SOURCE DOCUMENT:
========================================

The Darkside Lounge is Now open 7 days a week and we could use your support to keep this venue alive and strong in Deep Ellum.

Viva la Deep Ellum"

Tatsuya Nakatani

I'm excited about this Sunday's performance at Kettle Art, and you should be too.


Tatsuya Nakatani will be playing solo as well as a few special guests. These special guests include locals Aaron and Stefan Gonzalez. Those guys are two brilliant musicians, and we in DFW area are lucky to have them here.

Never seen them?

I bet you have.

They're in both the grind core duo Akkolyte and the improv jazz trio Yells at Eels with their dad, Dennis Gonzalez. I've also seen them rotate in several other bands separately including Life-Death Continuum (Aaron) and Just Another Consumer (Stefan).

This is really going to be something special.

Monday, February 25, 2008

Melodica to My Ears

Many thanks to everyone who was involved with Melodica. I'm actually exhausted from the overwhelming amount of good music. It's been a while since I've seen so many great bands in one weekend.



I didn't get a chance to see everyone (especially since I spent two nights working at one of the venues), but, amongst what I caught, my favorites were Jet Screamer, History At Our Disposal, The Happy Bullets, No Way, Treewave, Cry Blood Apache, Mom, Medio Mutante, Akkolyte, Vorvadoss, and Red Monroe.

I love noise. I was also reminded of how much I love anarchist metal bands.



I don't know if Melodica will change the face of DFW music. I don't know if it will help pump up our regular music lineups. I don't know if these great bands will play in our hood more often.



What I do know is this: I had a damn good time.

I almost never get to go to Austin or Denton to see shows. This was amazing for me, and you can bet yer britches that I'll be up for another go next year!

- pictures: I plum forgot my camera, so these pictures are not from the actual festival
-in order: album cover for Cry Blood Apache, Vorvadoss making sparks, and Jet Screamer playin slide

Saturday, February 23, 2008

Art Catch Up

... and I've been so busy this past week that I forgot to mention a few things.

- A new Gallery opened in Expo Park: The Jacket Gallery. It's ran by Sheldon from Amsterdam, and is currently featuring Chad Hoberrer's amazing surrealistic oil paintings. I don't know the exact address, but its in between Amsterdam and Avenue Arts Venue.



... and while we were getting ready for Melodica yesterday, 500x had their 30 year anniversary show, which you can and should go check out before the concerts tonight. Open Sat. & Sun. 12-5pm.



I went to the lecture on Wednesday, which was pretty packed, and I must say that the artwork they have up is stunning.

Friday, February 22, 2008

What Matters

It's way more important to love who you really love, to take care of yourself, and nurture what makes you smile from your fat little belly to your tiny little heart than to act on impulse. Remember, good friends are hard to come by, and self-worth even more so. And love... love is the most elusive of all, and I am one lucky bitch to have found it... really, Mitch, I love you.

To be cool is always overrated. Stick to your guns. Always.

========================================

MATERIAL SHOWN:
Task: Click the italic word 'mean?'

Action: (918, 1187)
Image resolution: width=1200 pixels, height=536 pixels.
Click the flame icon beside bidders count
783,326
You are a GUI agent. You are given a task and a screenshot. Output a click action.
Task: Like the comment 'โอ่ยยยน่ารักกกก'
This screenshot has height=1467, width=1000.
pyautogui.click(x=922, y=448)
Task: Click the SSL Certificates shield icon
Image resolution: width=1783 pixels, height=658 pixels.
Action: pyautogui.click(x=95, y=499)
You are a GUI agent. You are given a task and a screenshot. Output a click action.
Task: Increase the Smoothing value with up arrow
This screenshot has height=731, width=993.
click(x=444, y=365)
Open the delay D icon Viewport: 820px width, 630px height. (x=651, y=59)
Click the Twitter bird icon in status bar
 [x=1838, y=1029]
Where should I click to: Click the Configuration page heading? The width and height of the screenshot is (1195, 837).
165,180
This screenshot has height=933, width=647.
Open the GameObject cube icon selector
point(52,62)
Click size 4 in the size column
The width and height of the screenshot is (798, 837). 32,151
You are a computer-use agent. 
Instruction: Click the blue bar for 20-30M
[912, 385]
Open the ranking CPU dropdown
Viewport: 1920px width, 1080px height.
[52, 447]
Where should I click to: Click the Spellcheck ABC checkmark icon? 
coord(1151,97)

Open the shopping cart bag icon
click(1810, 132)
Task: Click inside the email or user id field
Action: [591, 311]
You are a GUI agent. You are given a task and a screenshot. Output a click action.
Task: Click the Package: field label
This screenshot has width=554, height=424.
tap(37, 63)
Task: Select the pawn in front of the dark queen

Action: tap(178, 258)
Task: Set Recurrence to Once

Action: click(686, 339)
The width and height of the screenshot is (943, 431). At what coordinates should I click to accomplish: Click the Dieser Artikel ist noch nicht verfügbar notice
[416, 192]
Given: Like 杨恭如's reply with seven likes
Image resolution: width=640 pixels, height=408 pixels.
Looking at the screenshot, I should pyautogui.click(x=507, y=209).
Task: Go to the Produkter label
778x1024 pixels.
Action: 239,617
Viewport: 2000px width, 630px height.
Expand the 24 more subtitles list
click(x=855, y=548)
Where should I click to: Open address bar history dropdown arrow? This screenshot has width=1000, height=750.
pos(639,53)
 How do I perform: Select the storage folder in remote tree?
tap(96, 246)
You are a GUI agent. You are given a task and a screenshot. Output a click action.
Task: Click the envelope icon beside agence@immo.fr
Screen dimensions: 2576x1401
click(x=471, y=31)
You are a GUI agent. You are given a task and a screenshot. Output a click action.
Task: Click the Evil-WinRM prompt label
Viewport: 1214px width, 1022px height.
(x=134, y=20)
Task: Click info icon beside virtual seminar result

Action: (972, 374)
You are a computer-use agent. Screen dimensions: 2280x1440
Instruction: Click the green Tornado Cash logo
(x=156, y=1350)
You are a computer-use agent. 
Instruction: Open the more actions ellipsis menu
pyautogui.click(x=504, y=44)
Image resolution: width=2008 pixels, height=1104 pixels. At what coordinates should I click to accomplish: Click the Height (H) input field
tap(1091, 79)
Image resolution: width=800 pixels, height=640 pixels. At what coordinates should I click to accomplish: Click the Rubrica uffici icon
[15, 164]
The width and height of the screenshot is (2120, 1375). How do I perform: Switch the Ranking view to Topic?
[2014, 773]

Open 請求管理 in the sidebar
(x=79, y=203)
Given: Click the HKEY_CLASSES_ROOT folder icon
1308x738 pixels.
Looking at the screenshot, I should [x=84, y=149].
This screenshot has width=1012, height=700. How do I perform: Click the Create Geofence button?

========================================

EXERCISE GOAL:
Tell whether each statement agrees with the blog text, giving yes or no and quoting the words from the blog that decide it. 1. Aaron and Stefan Gonzalez play in Yells at Eels with their father. 2. The pictures with the Melodica post were taken at the festival. 3. The 500x anniversary show is open on weekdays from 12 to 5pm. Use only the blog text for this, not the listing.

RIGHT ANSWER:
1. Yes: "the improv jazz trio Yells at Eels with their dad, Dennis Gonzalez"
2. No: "these pictures are not from the actual festival"
3. No: "Open Sat. & Sun. 12-5pm."